No additional arguments are currently supported.

## Environment

### Attributes

**size (int):** The size of the grid.

**observation_space (gym.spaces.Box):** The observation space, an $n \times n$ grid.

**action_space (gym.spaces.Discrete):** The action space, an $n^{2} - 1$ list.

**reward_range (int):** The reward range, -1 for a loss, 0 for a draw, +1 for a win.

**_player (int):** The current player, 1/-1.

**_state_size (tuple):** A (1, 3) tuple of the state size - (size, size, 1).

**_action_to_index_map (dict):** A mapping from actions to indices, e.g., {0: [0, 0], 1: [0, 1], 2: [0, 2], 3: [1, 0], ..., 8: [2, 2]}.

**_history (list) :** The history of actions, e.g., [0, 5, 1, 3, 2].

**_terminal (bool):** Whether the game is finished or not.

**_winner (int):** The winning player, 1 for player 1, -1 for player 2 and 0 for a draw.

### Methods

**__init__:** Initialises environment and all attributes.

**get_observation:** Gets the observation for a player.

**get_actions:** Get possible actions, i.e., positions where marks have not yet been made.

**get_result:** Get result for a player. If the player is 1/-1 and winner is 1/-1, then return 1, as the requested player has won. Otherwise if the player is 1/-1 and winner is -1/1, then return -1, as the player has lost. If a draw, then self._winner is 0, so returns 0.

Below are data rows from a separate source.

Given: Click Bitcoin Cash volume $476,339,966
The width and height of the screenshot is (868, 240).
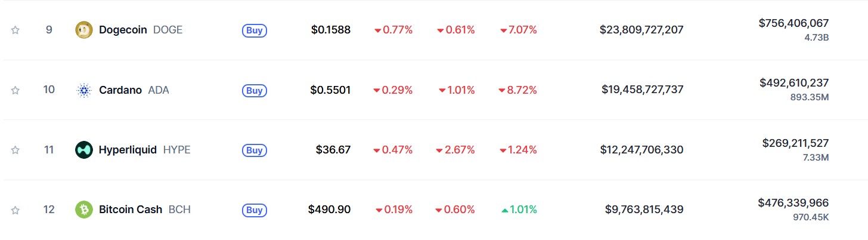Looking at the screenshot, I should pos(793,203).

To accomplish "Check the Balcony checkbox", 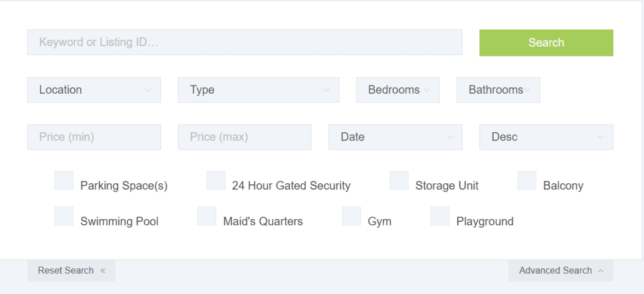I will pyautogui.click(x=526, y=180).
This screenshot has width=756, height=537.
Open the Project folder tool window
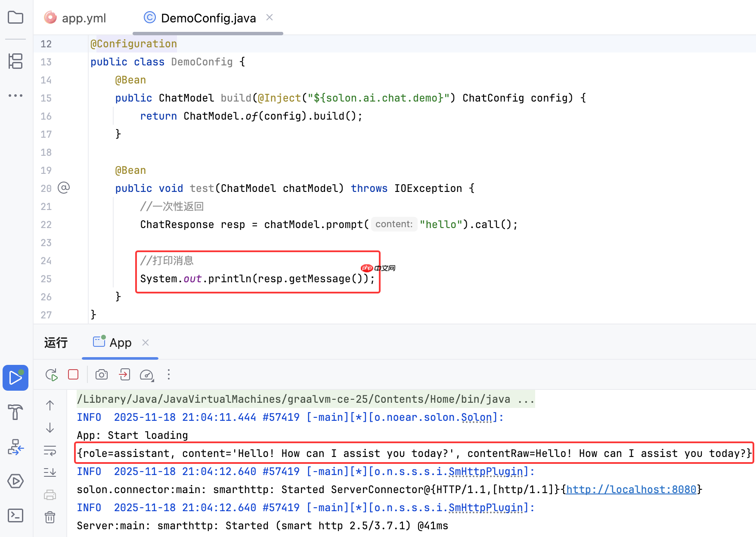[x=15, y=18]
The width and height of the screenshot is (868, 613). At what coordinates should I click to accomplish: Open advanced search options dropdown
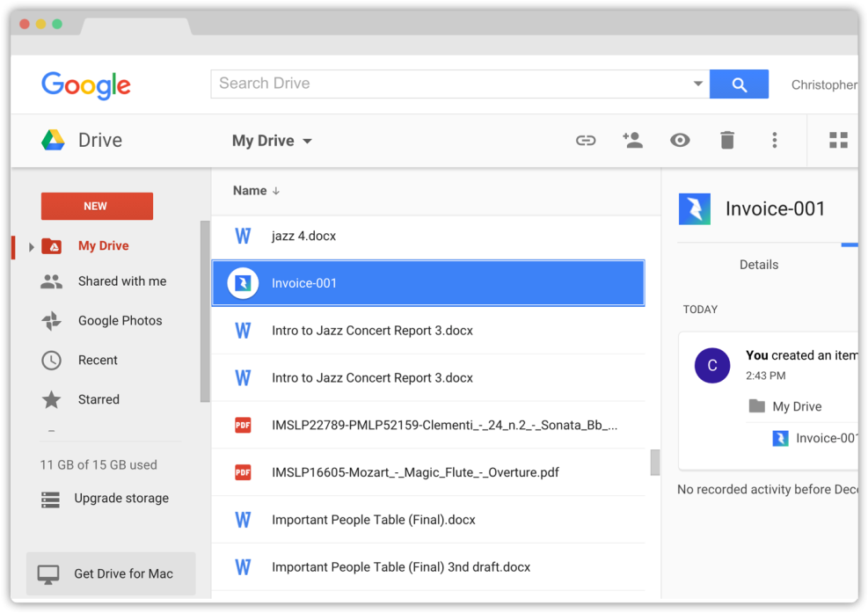tap(697, 84)
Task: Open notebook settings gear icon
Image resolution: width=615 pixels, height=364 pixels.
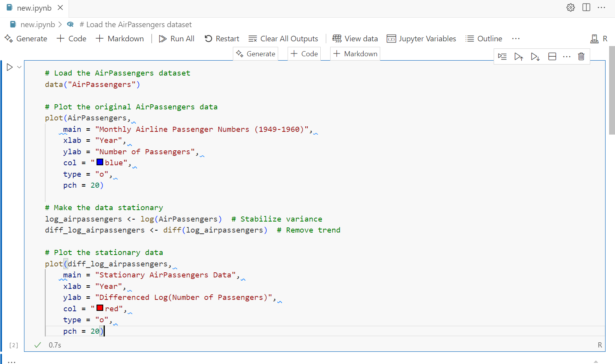Action: [x=570, y=7]
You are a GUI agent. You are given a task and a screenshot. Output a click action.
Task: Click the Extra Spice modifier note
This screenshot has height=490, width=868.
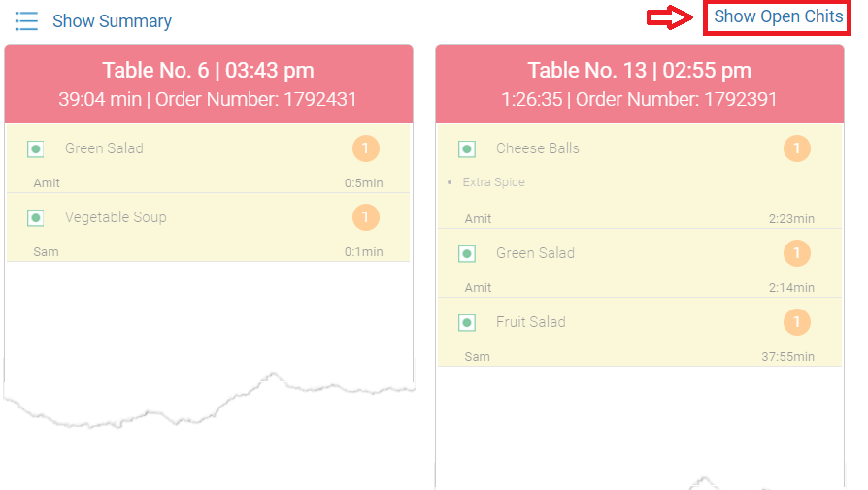pos(494,182)
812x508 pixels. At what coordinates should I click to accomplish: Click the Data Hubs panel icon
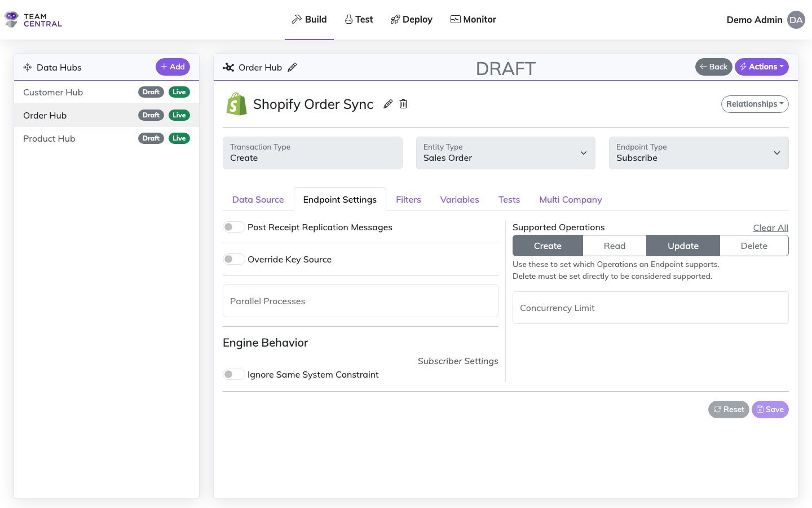tap(28, 67)
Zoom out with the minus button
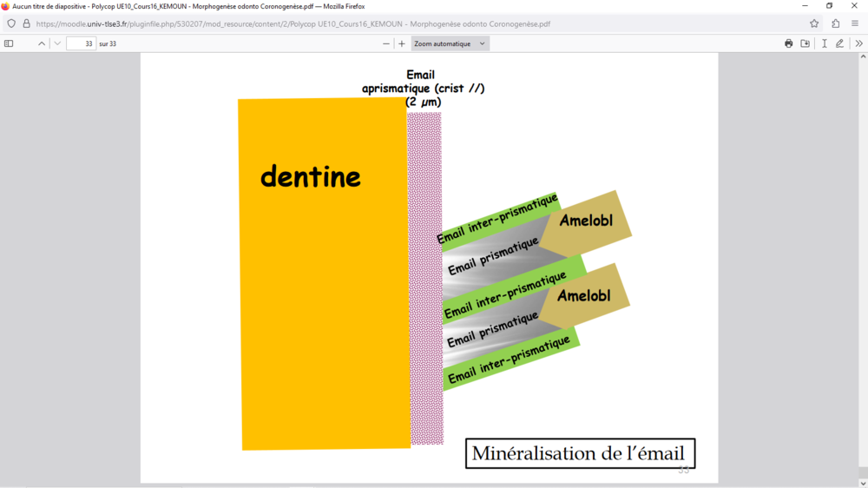868x488 pixels. [x=386, y=43]
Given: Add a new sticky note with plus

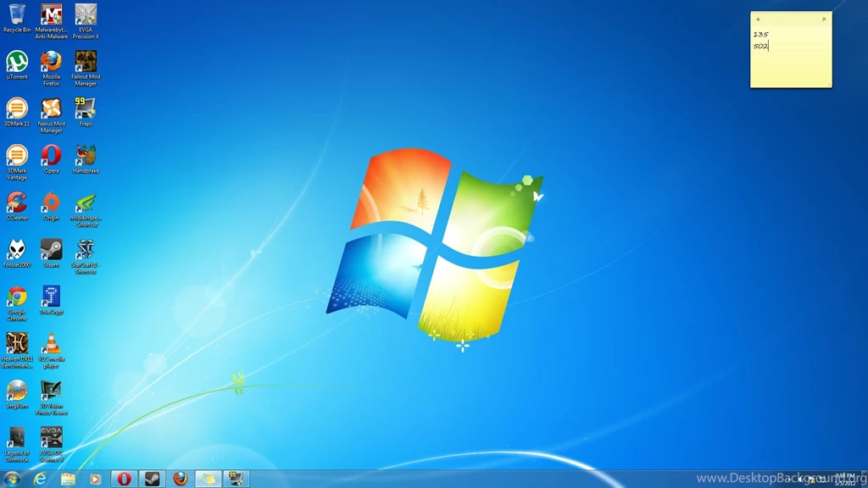Looking at the screenshot, I should (x=758, y=19).
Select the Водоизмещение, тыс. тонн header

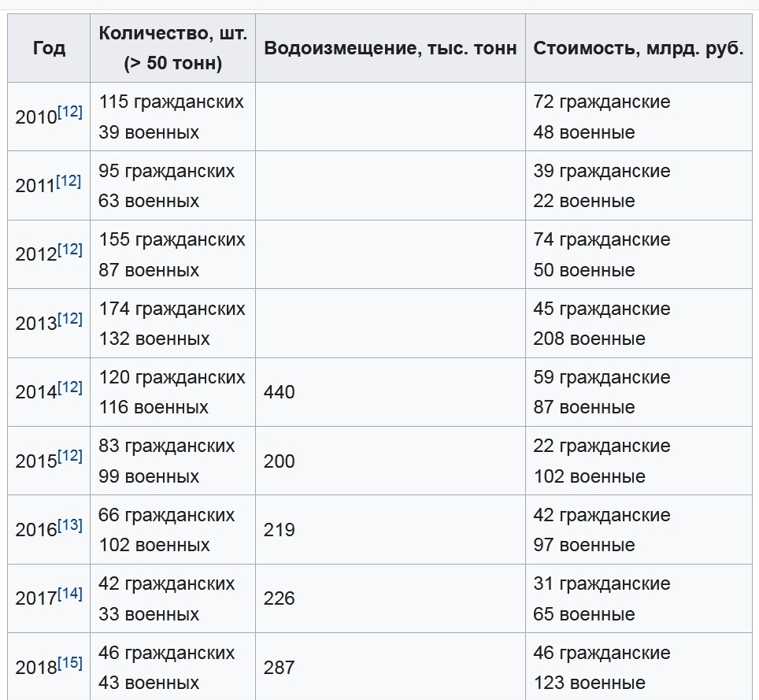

**_get_action_to_index_map:** Returns the action_to_index_map. This is more efficient as it saves having to compute indices every time.

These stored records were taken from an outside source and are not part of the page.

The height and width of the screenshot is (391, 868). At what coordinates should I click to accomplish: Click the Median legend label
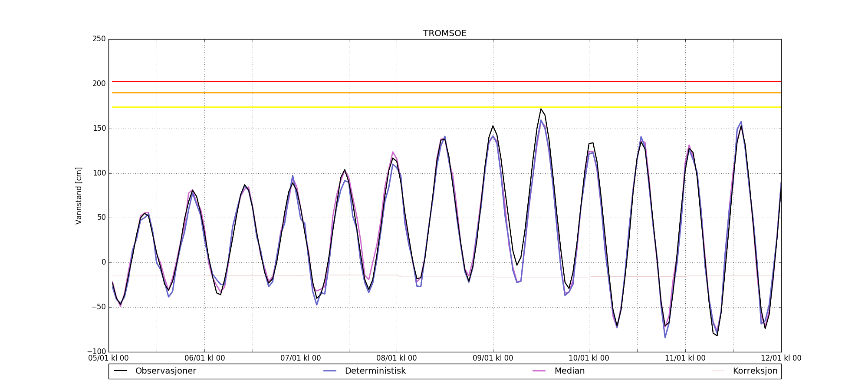[569, 371]
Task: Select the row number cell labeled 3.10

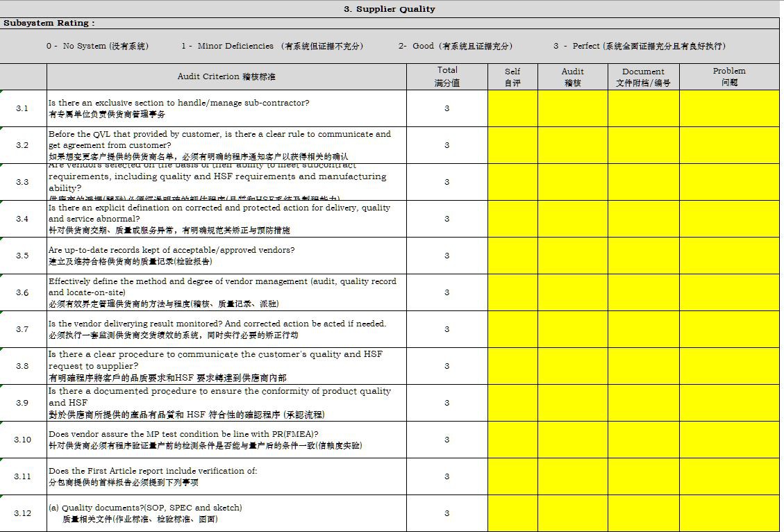Action: [x=23, y=440]
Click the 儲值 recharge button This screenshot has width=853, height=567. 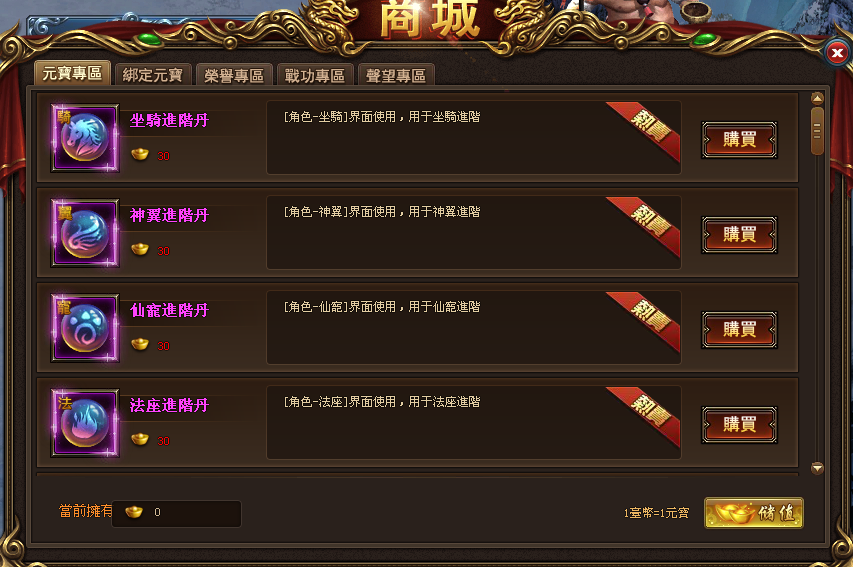pos(753,513)
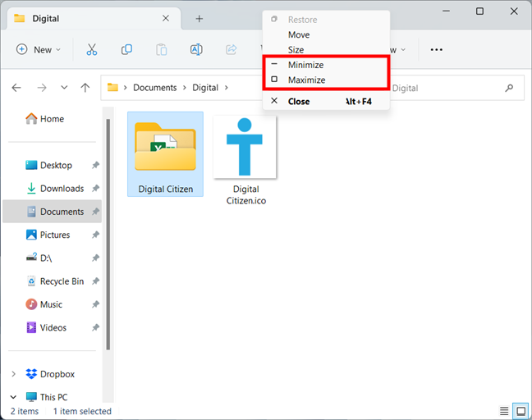Click the Cut scissors icon in toolbar
The height and width of the screenshot is (420, 532).
[x=91, y=50]
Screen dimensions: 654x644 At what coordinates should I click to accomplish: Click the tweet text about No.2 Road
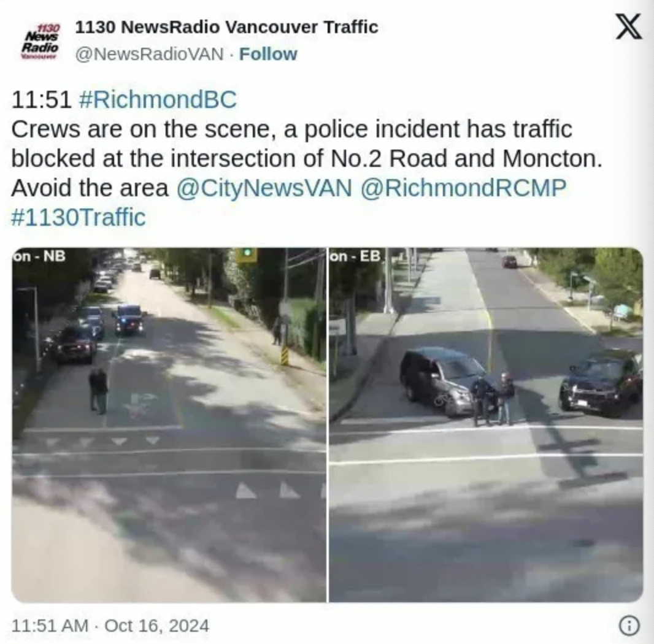pos(307,158)
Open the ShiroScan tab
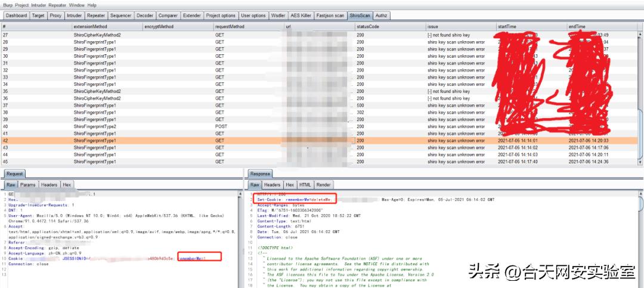 (x=360, y=16)
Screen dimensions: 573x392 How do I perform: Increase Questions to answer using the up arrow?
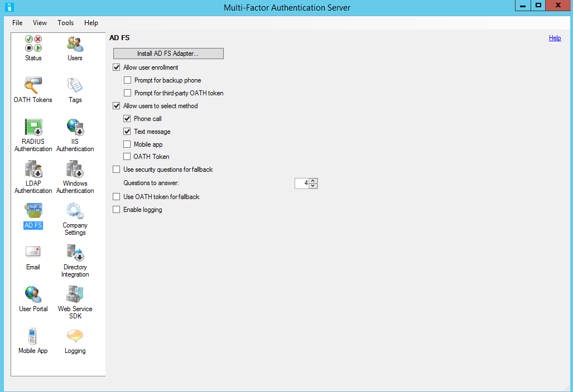pos(313,180)
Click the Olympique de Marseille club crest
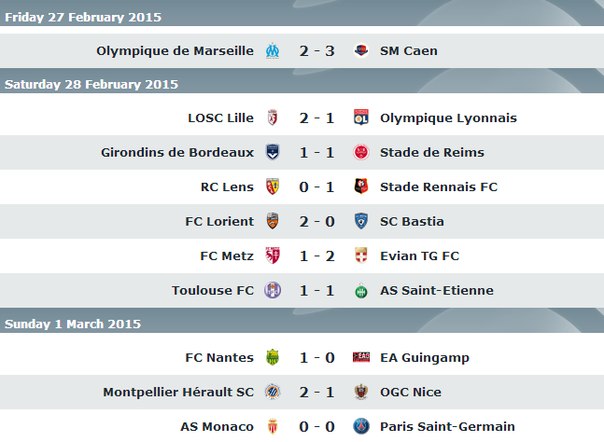The height and width of the screenshot is (442, 604). pos(271,51)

**_is_valid_action:** Checks an action is valid.

**_row_winner:** Returns winner of any row from an observation.

**_col_winner:** Returns winner of any column from an observation.

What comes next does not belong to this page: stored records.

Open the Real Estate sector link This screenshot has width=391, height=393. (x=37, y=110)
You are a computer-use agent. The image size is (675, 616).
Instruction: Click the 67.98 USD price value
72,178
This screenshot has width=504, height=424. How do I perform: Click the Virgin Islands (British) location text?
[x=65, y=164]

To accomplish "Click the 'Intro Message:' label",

**_main_diag_winner:** Returns winner of main diagonal from an observation.

**_reverse_main_diag_winner:** Returns winner of reverse main diagonal from an observation.

**_is_game_over:** Returns true if game is over and false otherwise. Also sets the winning player as the _winner or 0 for draw.

**_get_info:** Get information on the game.

**step:** Step game using action and returns new observation, winner, game over indicator, truncated (always False here) and info.

**reset:** Reset the game.

**clone:** Clone the game.

**render:** Renders the current observation in the terminal as a string.